В повести нет исторических деятелей, так сказать, первого ранга; его герои - это герои украинских дум.
На песнях основаны диалоги действующих лиц и новеллы об отдельных героях, введенные в ткань произведения.
К казачеству того времени относились по-разному, в вопрос о том, что такое была Запорожская Сечь, являлся предметом политического спора.
По внешности борьба Сечи с панами дана у Гоголя как борьба православных с насилиями католиков. Но мы знаем, что украинская песня не была религиозна и часто заключала в себе такие характеристики духовенства, которые не могут быть даже напечатаны. В рукописном отделе украинской Академии наук в Киеве находится рукопись Доленга-Ходаковского; в этой рукописи около двух тысяч песен, написанных на одной стороне листа бумаги. На левой, белой стороне переплетенных томов есть дополнительные песни, записанные рукой Гоголя; в них рядом с нескромными местами встречаются и антирелигиозные строки.
Сам "бог" в гоголевской повести мало что имеет общего с богом официальной церкви. С этим богом могут говорить казаки после боя. Христос заинтересован в вопросах товарищества; умирая, молодой Кукубенко благодарит бога за то, что гибнет на глазах товарищей, и желает себе не рая, а того, чтобы после него люди жили лучше, чем он, чтобы вечно красовалась любимая русская земля.
Дальше следует описание того, как вылетела молодая душа: "Подняли ее ангелы под руки и понесли к небесам. Хорошо будет ему там. "Садись, Кукубенко, одесную меня! - скажет ему Христос: - ты не изменил товариществу, бесчестного дела не сделал, не выдал в беде человека, хранил и сберегал мою церковь".
Так фольклорно интерпретируются в повести Гоголя мотивы религии.
В "Тарасе Бульбе" изображена борьба украинцев с польской шляхтой, а вместе с тем здесь показана и борьба вольного товарищества Запорожской Сечи с панством. Сам Тарас говорит о раздоре между народным и украинским старшинством и связывает вопрос ополячивания с появлением среди украинцев собственных угнетателей, собственных помещиков.
Эта важнейшая черта появилась у Гоголя лишь в последней редакции "Тараса Бульбы" - в 1842 году.
В первоначальном тексте (1835) Тарас Бульба, уже рисуемый Гоголем в качестве положительного героя, - своенравный пан, который ссорится с другими панами-полковниками. "А я наберу, - говорит он, - себе собственный полк, и кто у меня вырвет мое, тому я буду знать, как утереть губы". Действительно, он в непродолжительное время из своего же отцовского имения составил довольно значительный отряд, который состоял вместе из хлебопашцев и воинов и совершенно покорствовался его желанию.
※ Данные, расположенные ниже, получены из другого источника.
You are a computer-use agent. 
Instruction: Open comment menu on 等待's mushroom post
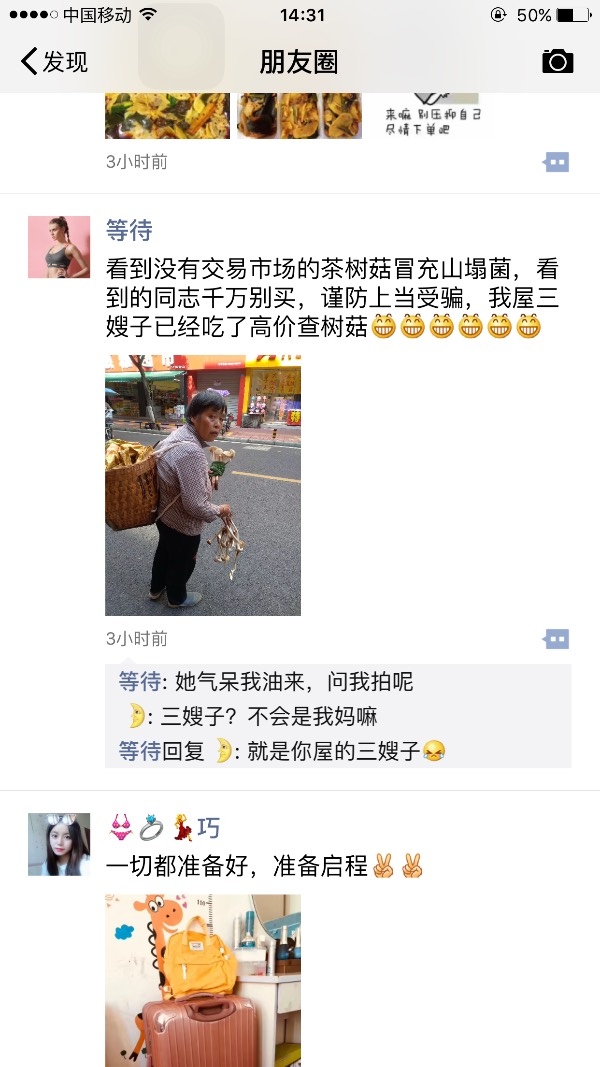pos(556,638)
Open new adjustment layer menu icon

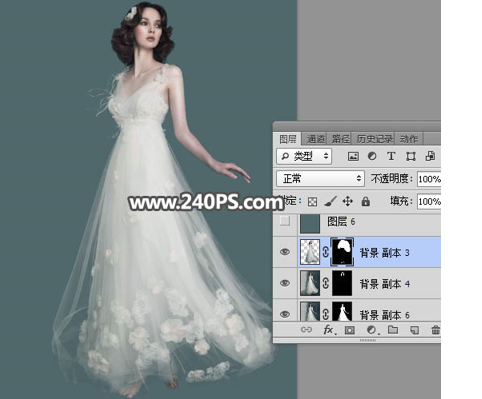coord(372,330)
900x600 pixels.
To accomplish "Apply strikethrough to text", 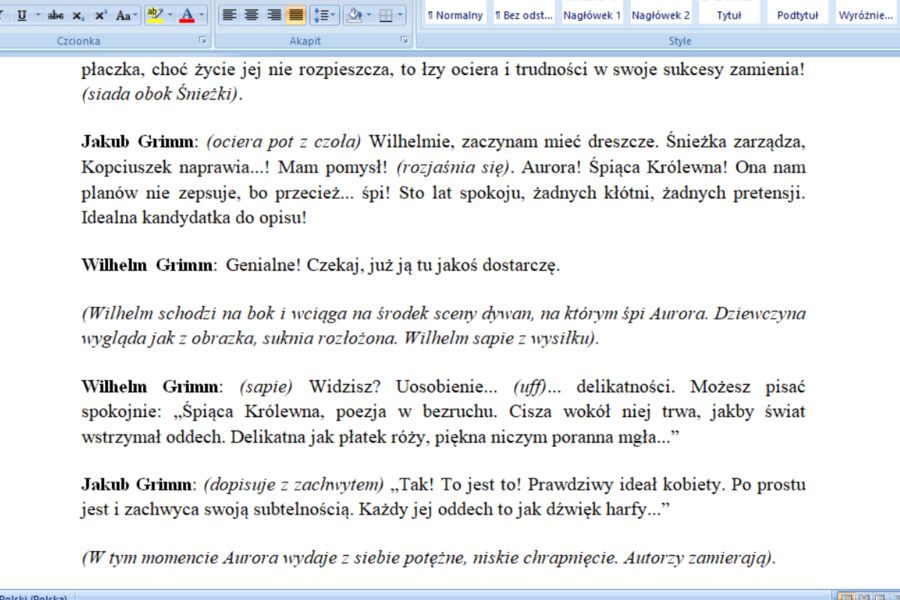I will [55, 15].
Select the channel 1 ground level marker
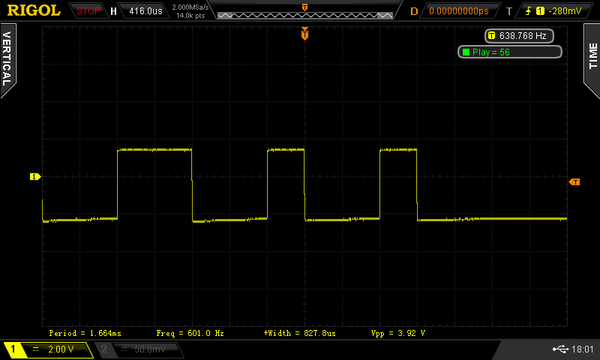Screen dimensions: 600x360 pos(35,176)

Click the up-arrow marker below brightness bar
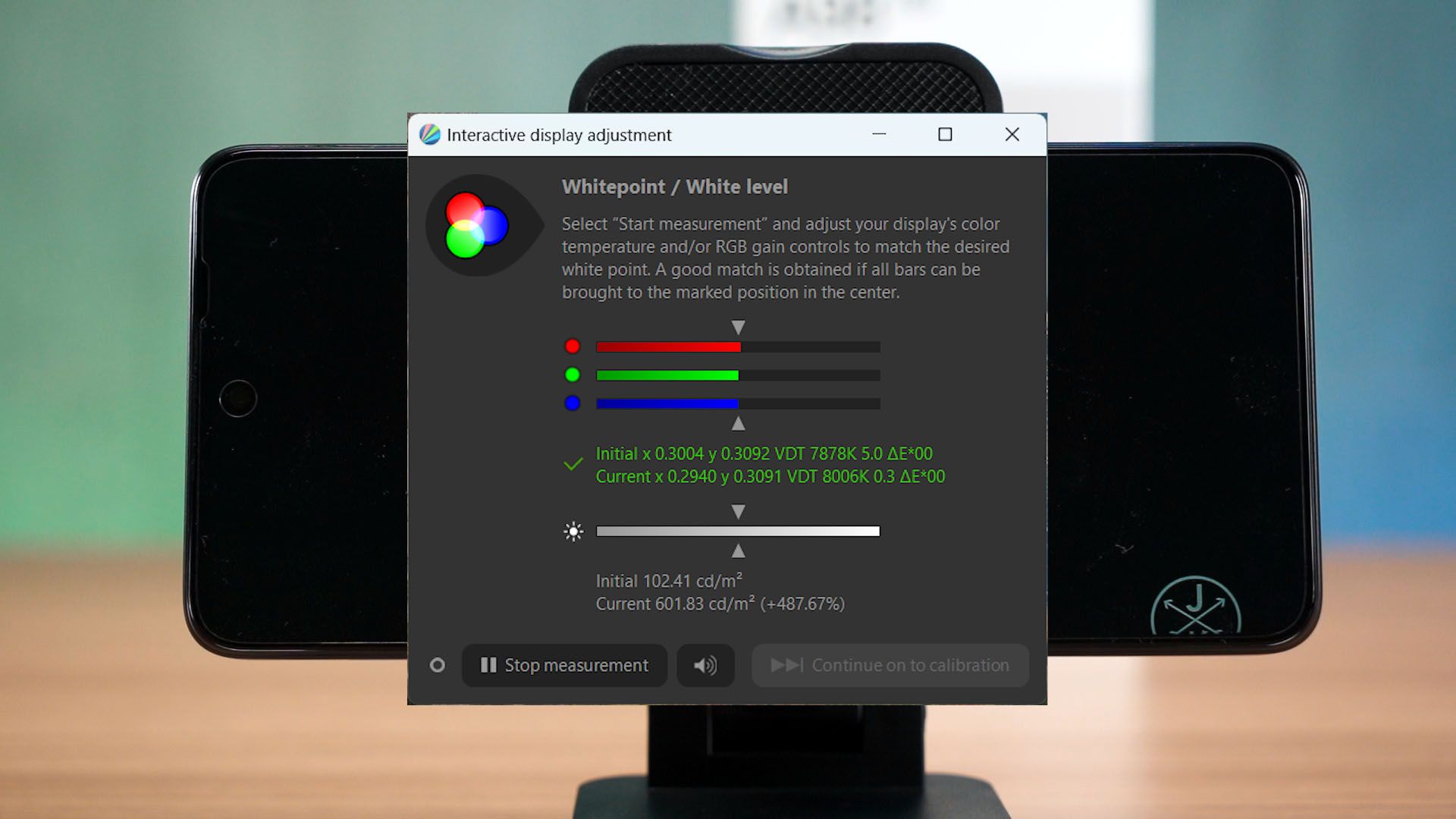tap(738, 551)
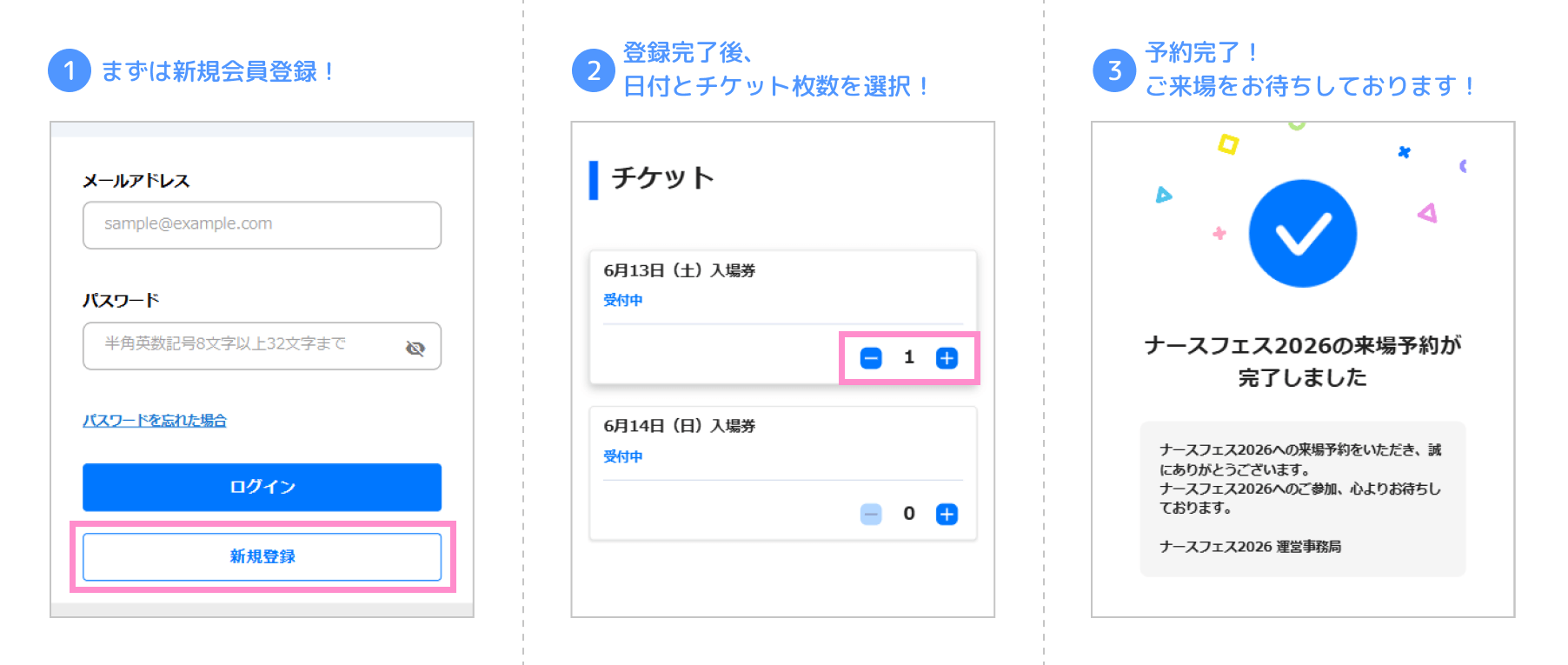This screenshot has width=1568, height=665.
Task: Open the パスワードを忘れた場合 link
Action: 154,420
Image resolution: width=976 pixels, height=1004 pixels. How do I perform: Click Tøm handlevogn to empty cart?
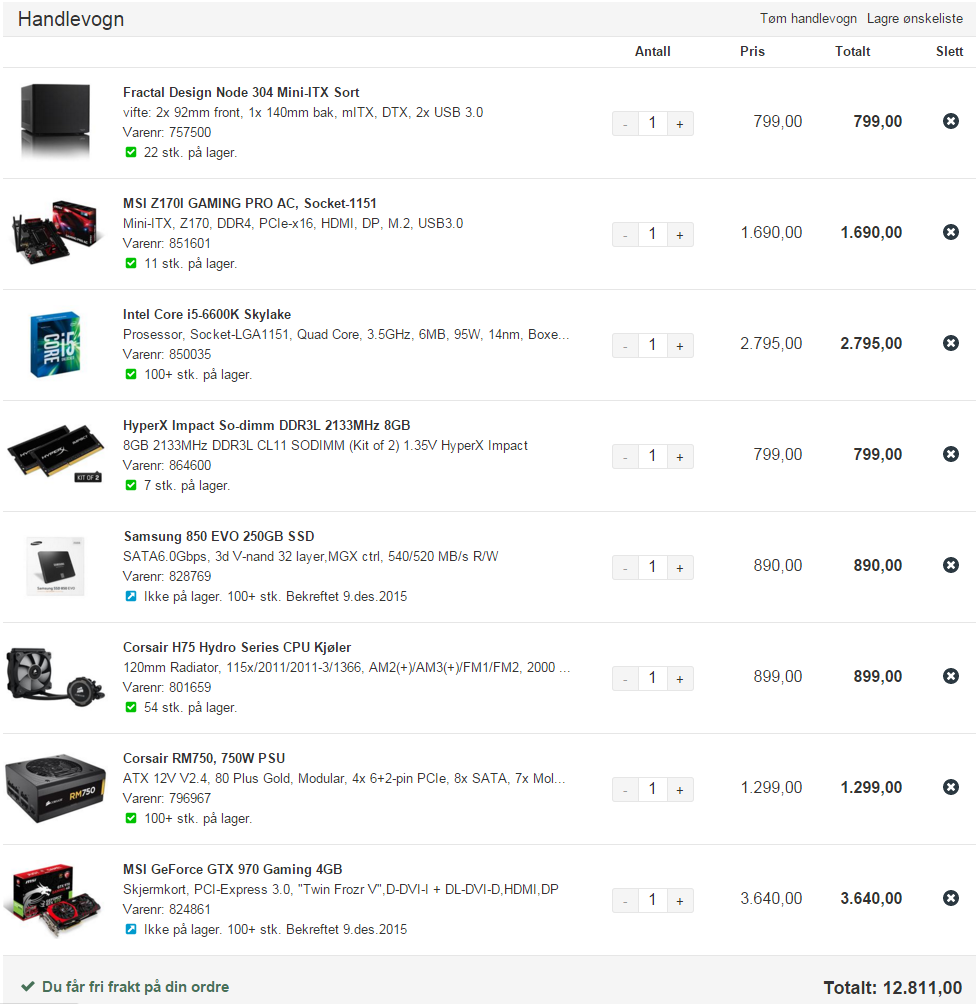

Место это в окончательной редакции выброшено. В окончательной редакции целиком сохранилась сцена, в которой Тарас угощает свой полк вином; сохранилось и любование Тараса возами, хорошей укладкой на этих возах, но появилась новая глава с речью Тараса - речью о товариществе. Речь около возов подготовлена лирическим отступлением и описанием поляков перед вылазкой. Она начинается так; "Хочется мне вам сказать, панове, что такое есть наше товарищество".